それでさ最近は「井上陽水」の「もどり道」「センチメンタル」「断絶」とかのアルバムを聴いて感動している。その頃のレコードは大人になってかなり集めたし、他のアーティストも沢山、持っていたけど、家で聴こうと思ってもレコードプレーヤーが無くて、知り合いの喫茶のマスターの所へドサって持っていってよくかけてもらっていた。
ところが店にもマスターにも少しずつ疎遠になってしまって、もう何十年も経ってしまった。一昨年に常連客の知り合いからマスターが亡くなったと連絡が入りお葬式に出掛けた。僕のことを気にかけてくれていた人だったのでショックは大きかった。
しばらくしてマスターの親族が継いでいる店にも時々、顔を出したりしているが昔にたくさん持っていった僕のレコードの話しはしない。
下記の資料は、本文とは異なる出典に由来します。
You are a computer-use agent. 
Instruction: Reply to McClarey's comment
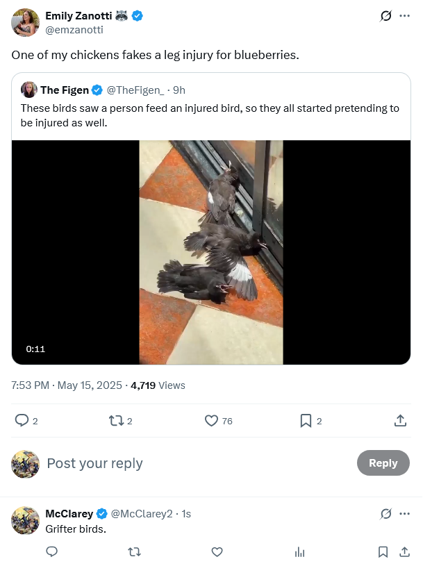[51, 552]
マスターが好きだった曲を天国で聴いてくれているといいなぁ
僕が中学一年の頃は世間ではアイドルのはしりの時で、周りの友達とかは「山口百恵」「森晶子」「桜田淳子」誰がいいなんてよく言っていたが、無理して僕はもっと大人やからそんなアイドルは趣味じゃないよなんて斜に構えていた。四つ違いの兄の影響もあって音楽はフォークなんて格好つけていた時にフォークギターを持って友達の家に集まったことがあった。
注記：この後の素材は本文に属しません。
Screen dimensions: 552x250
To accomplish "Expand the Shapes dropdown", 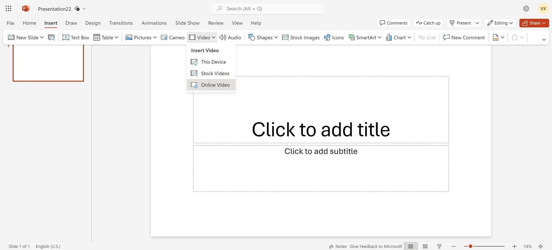I will (x=276, y=37).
その中に「井上陽水」の楽曲を完コピーしていたのが「マコチ」彼の名前は確か「山本 誠」という名前であだ名が「マコチ」と記憶しているが、もう50年位前なので曖昧かも知れない。
その「マコチ」は井上陽水の曲はほとんでギターで弾けていた。ギターイントロの陽水独特な「ゼンマイじかけのカブトムシ」や「桜三月散歩道」とかのイントロは凄かった。その時代はまだレコードプレーヤーを持っている家は少なく(自分ちを基準にしたらダメかも) 一握りの友達が自宅に「てんとう虫プレイヤー」でレコードを聴いていた時代に楽譜もないのに「マコチ」はどうやってあのイントロを覚えたのだろう。彼は別のクラスだったので詳しいことは分からないが、家に兄貴がいて教えてもらったとか音楽一家であったなんてことはないと思う。その当時の男の子はみんな冬でも半ズボンでいつも鼻水垂らして手で拭いていた時代だった。
僕はというと人生のうちに何度もギターを買っては練習するが毎回、挫折して上達は望めなかった。きっと「マコチ」みたいな奴がアーティストになるんだろうと考えていた。
十年位まえに地元の街を車で通っていたら偶然、「マコチ」にあった。細い一方通行の道を彼は逆走していた。僕は車のウィンドウを下げて「マコチここは侵入禁止!警察に捕まる」って叫んでしまった。40年も会っていない同級生にだ。もう少し別の場所であっていたらもっと話しができたのに、それ以来、マコチの姿は見ていないが彼は多分アーティストにはなってないと思う。
マコチに会って井上陽水の曲を弾いてもらいたいなぁ〜。
そんな気持ちでYouTubeで陽水聴いている今日此頃。